##### Data shown #####

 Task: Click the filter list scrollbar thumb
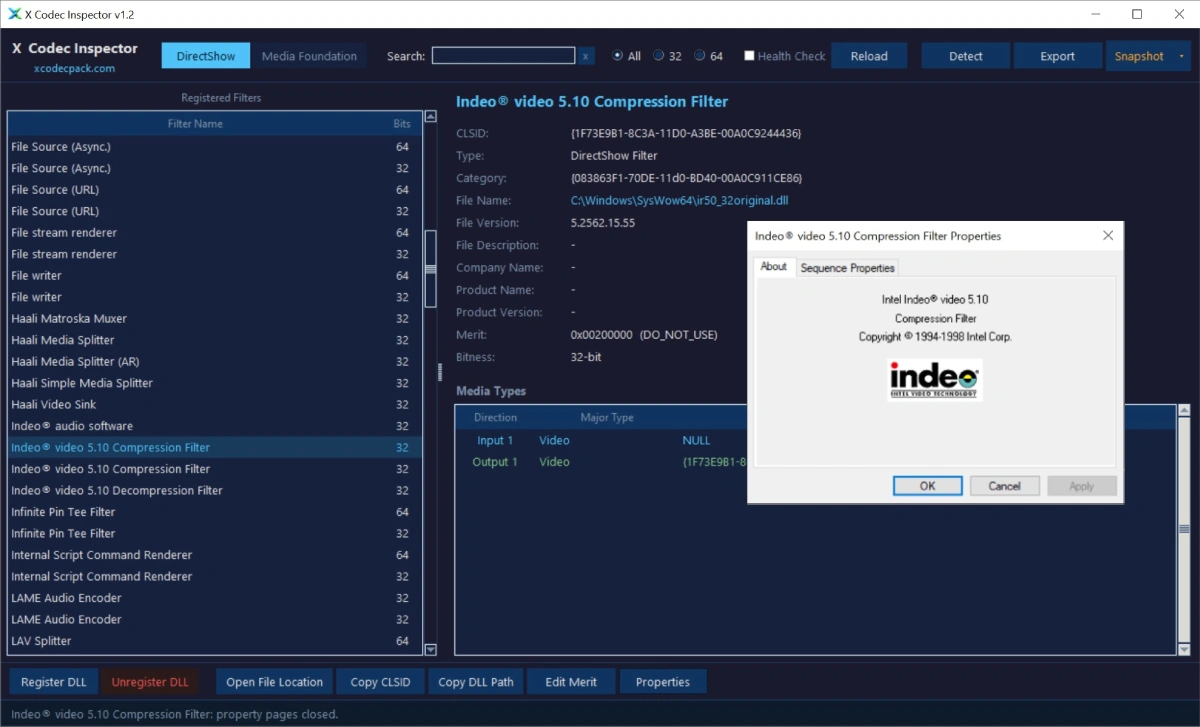(431, 268)
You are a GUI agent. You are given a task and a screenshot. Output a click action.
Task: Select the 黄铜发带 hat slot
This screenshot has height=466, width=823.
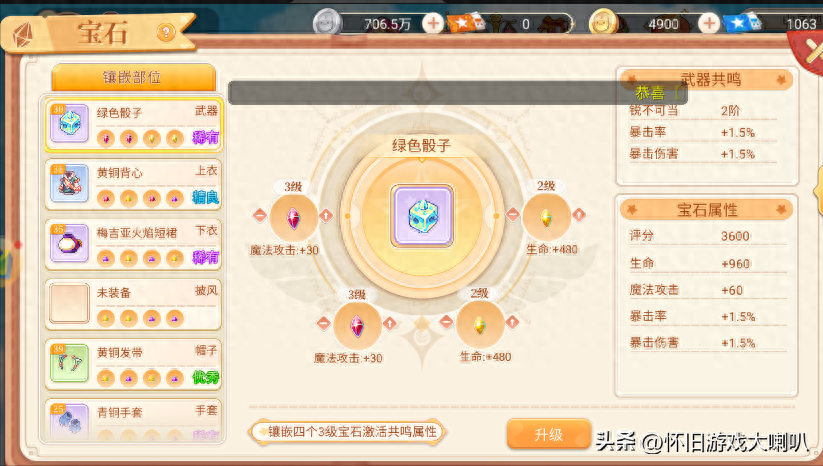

#####

- **What the exercise asks**: Look over the listing. Pull out every line with the string "screenshot" in it.

- **Written solution**:
You are a GUI agent. You are given a task and a screenshot. Output a click action.
This screenshot has height=466, width=823.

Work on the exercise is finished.